Le personnel de santé regroupé au sein du syndicat national des personnels de santé, Synapsa, a décidé de durcir son mouvement de grève entamé depuis plus de deux mois, en érigeant des barricades à l’entrée des principaux centres de santé de Libreville. Pour les grévistes, il n’est plus question de parler de service minimum.

Devant l’indifférence totale du ministre de tutelle, Léon Nzouba, le personnel de santé a donc décidé de durcir le ton en supprimant le service minimum effectué jusqu’à ce jour et de procéder à la fermeture des principaux pôles de santé de la capitale. « Compte tenu du silence méprisant dans lequel s’est enfermé les autorités de tutelle, nous avons décidé de durcir le ton en barricadant l’ensemble des unités sanitaires sur toute l’étendue du territoire », a martelé Gustave Nguassala, président du Synapsa. Une attitude motivée aussi par le non-respect, par le gouvernement, du protocole d’accord signé le 09 mars 2017 entre les syndicats et le ministre de tutelle. Document dans lequel l’Etat a été invité à résoudre les principales revendications des membres du secteur santé.

En effet, depuis la semaine dernière, l’entrée de plusieurs centres de santé était cadenassée au plus grand malheur des malades, qui, affalés, attendaient qu’une main salvatrice leur vienne en aide. Lundi 08 mai dernier, les membres du Synapsa ont décidé de mettre un terme aux activités de l’hôpital de Nkembo en fermant l’entrée principale de l’établissement : « Nous nous sommes rendus compte que les autorités sanitaires ne prennent pas en compte les revendications du personnel de santé que nous sommes. Au Centre Universitaire de Libreville, Chul, par exemple, il n’y a pas d’eau. Au ministère de la santé, il y a un problème de budget. Au Chul, pour perfusionner un malade, le personnel de santé utilise le scotch. Une chose qui n’est pas du tout normal », a affirmé le président du Synapsa.

Cette décision de paralyser toutes les unités sanitaires du Gabon vient encore jeter de l’huile sur le feu. Pour les syndicalistes, il n’est plus question de parler de service minimum et d’attendre paisiblement une réaction du ministre de tutelle qui semble ne pas se préoccuper du sort des malades gabonais, désormais laissés pour compte : «  Depuis le début de cette grève, le ministre de la santé ne bouge pas. Il ne nous appelle pas. Nous sommes donc désormais dans une grève sauvage », a déclaré Gustave Nguassala, visiblement très déterminé.
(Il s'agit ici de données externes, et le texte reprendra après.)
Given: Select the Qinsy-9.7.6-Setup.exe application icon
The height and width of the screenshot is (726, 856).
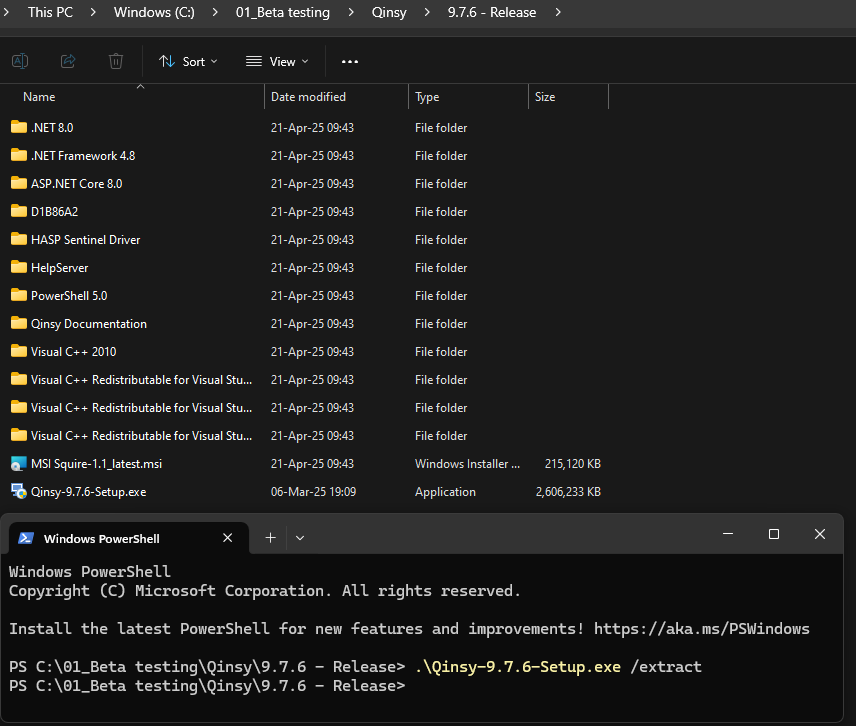Looking at the screenshot, I should click(18, 491).
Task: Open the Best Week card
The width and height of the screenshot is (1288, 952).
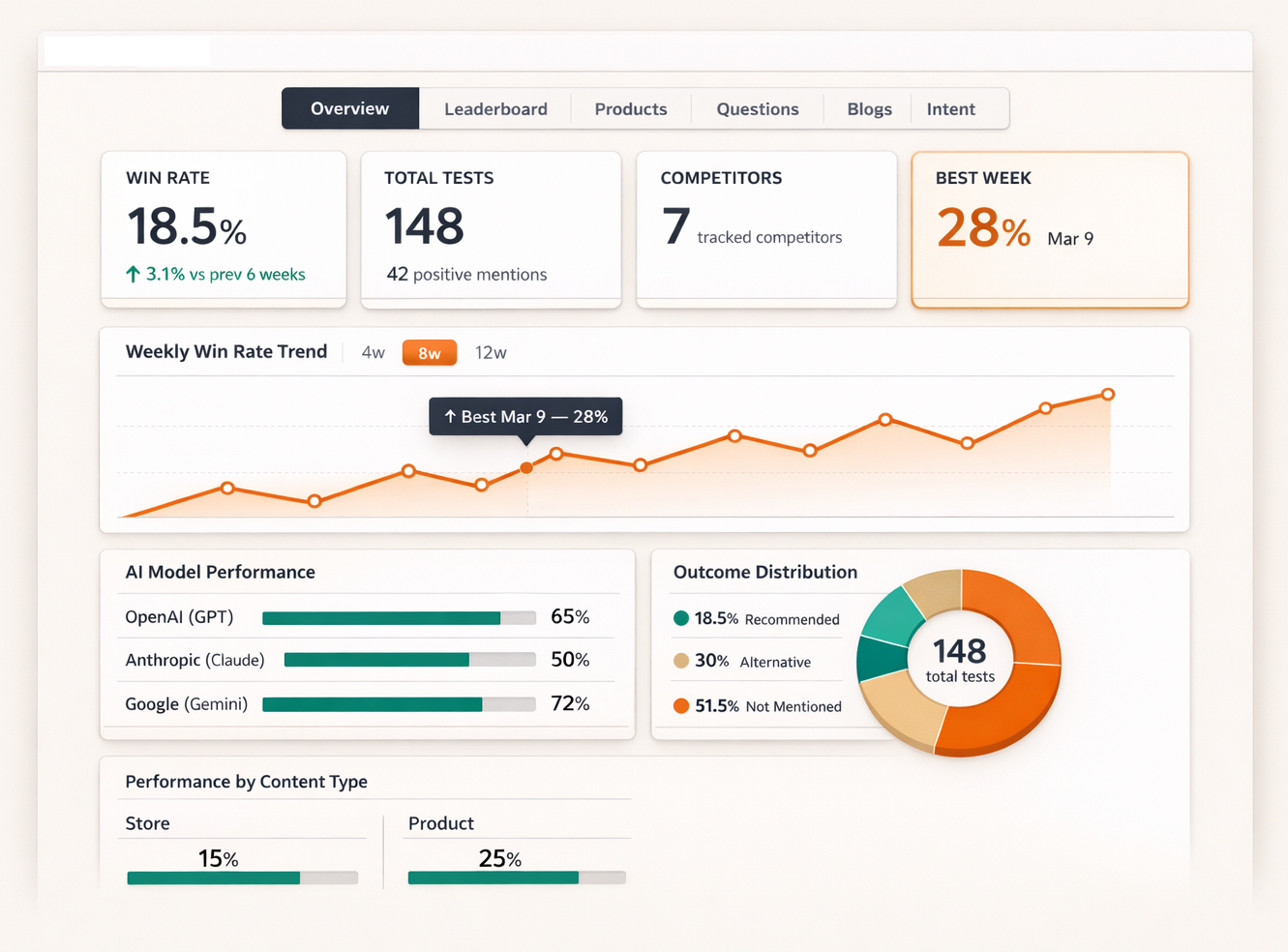Action: [1049, 229]
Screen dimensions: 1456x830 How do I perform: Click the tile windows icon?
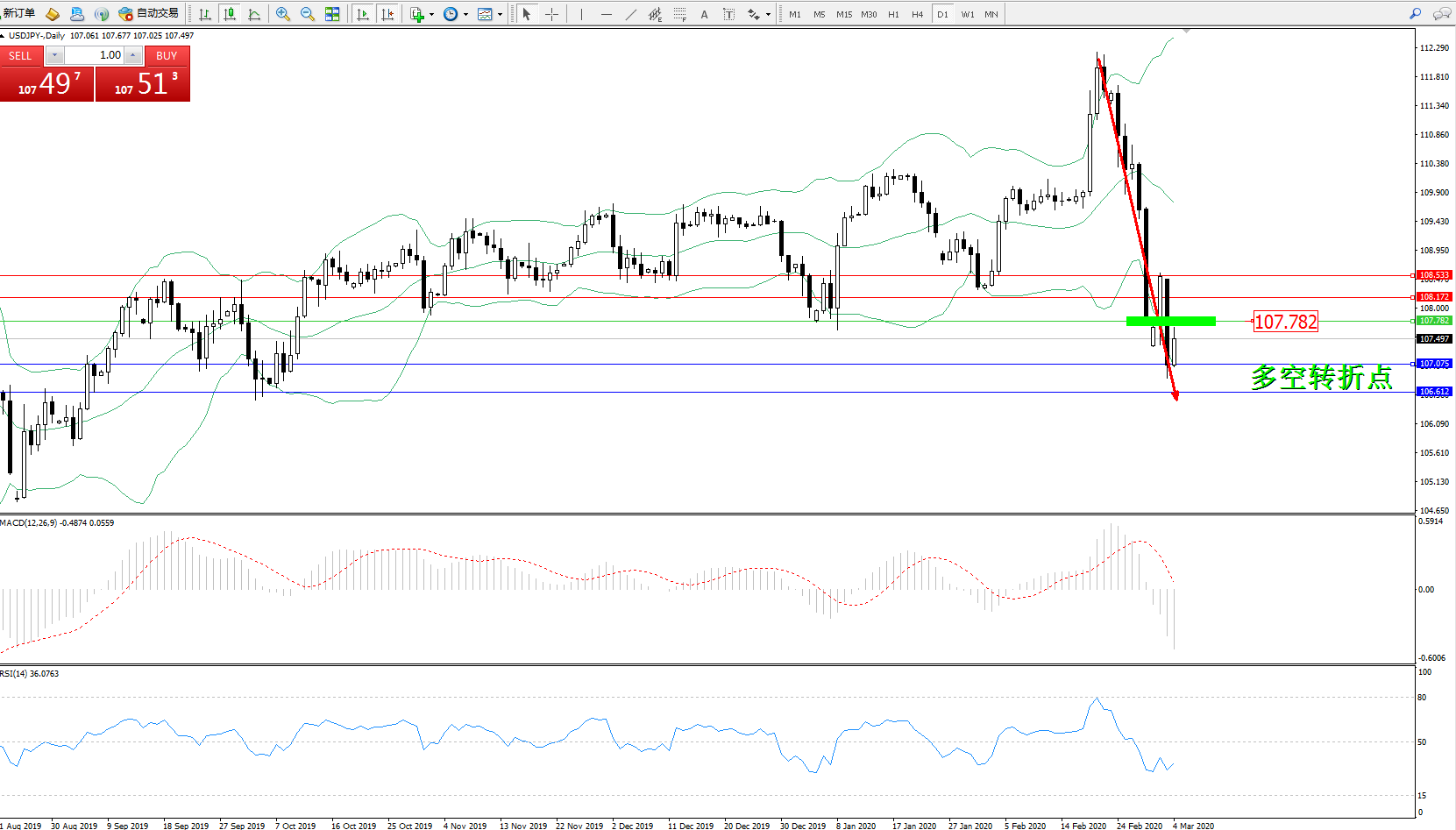[332, 14]
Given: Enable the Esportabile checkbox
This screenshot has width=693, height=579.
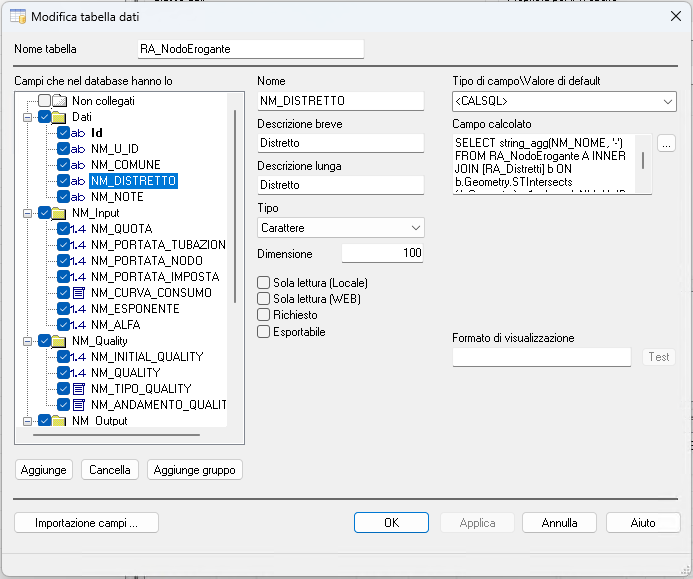Looking at the screenshot, I should tap(264, 332).
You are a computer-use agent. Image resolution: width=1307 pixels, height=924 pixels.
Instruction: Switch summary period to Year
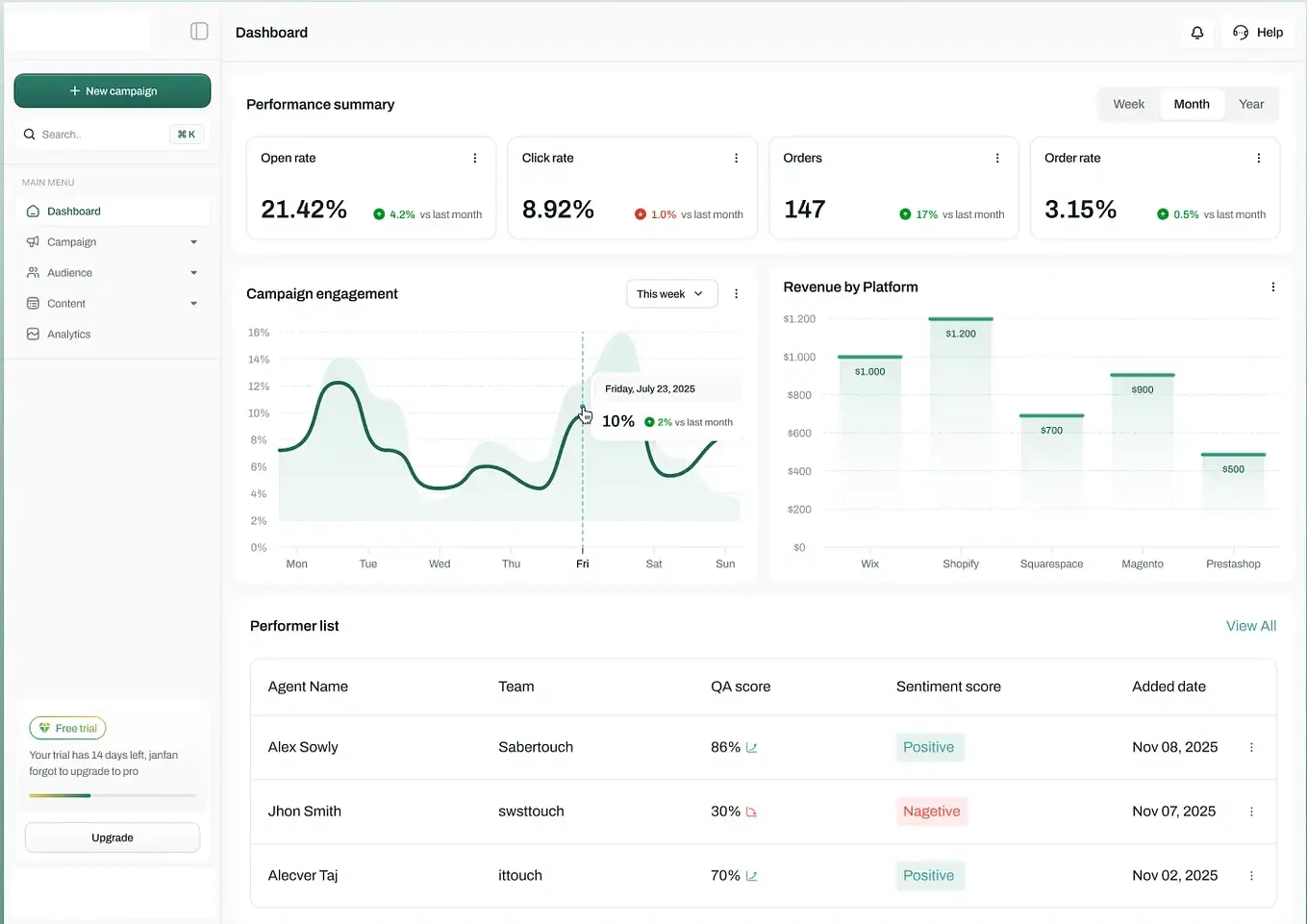tap(1251, 105)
Le secteur sanitaire connaît des perturbations depuis janvier 2017. Au titre des revendications, figurent notamment le non-paiement jusqu’à ce jour de la Prime d’Incitation à la Performance, PIP, la réduction des salaires et surtout la réouverture des écoles de santé fermées depuis bientôt quatorze ans. A ce sujet, le président du Synapsa a dénoncé « la récupération sans autorisation et la transformation de l’Ecole de santé de Franceville  en marché par une compatriote ».

De plus, le Synapsa dénonce des conditions de travail qui sont des plus calamiteuses : manque d’eau, défaut de matériel, insuffisance de personnel, etc.

Rappelons qu’à l’entame de la grève, le ministre Léon Nzouba avait promis aux syndiqués le paiement de la PIP. Cette promesse est restée sans suite jusqu’à ce jour. Le Synapsa invite donc le ministre de la Santé à réexaminer urgemment ses revendications, sous peine de paralysie générale du fonctionnement des structures sanitaires. Pour l’heure, les syndicalistes ne comptent pas revenir à de meilleurs sentiments.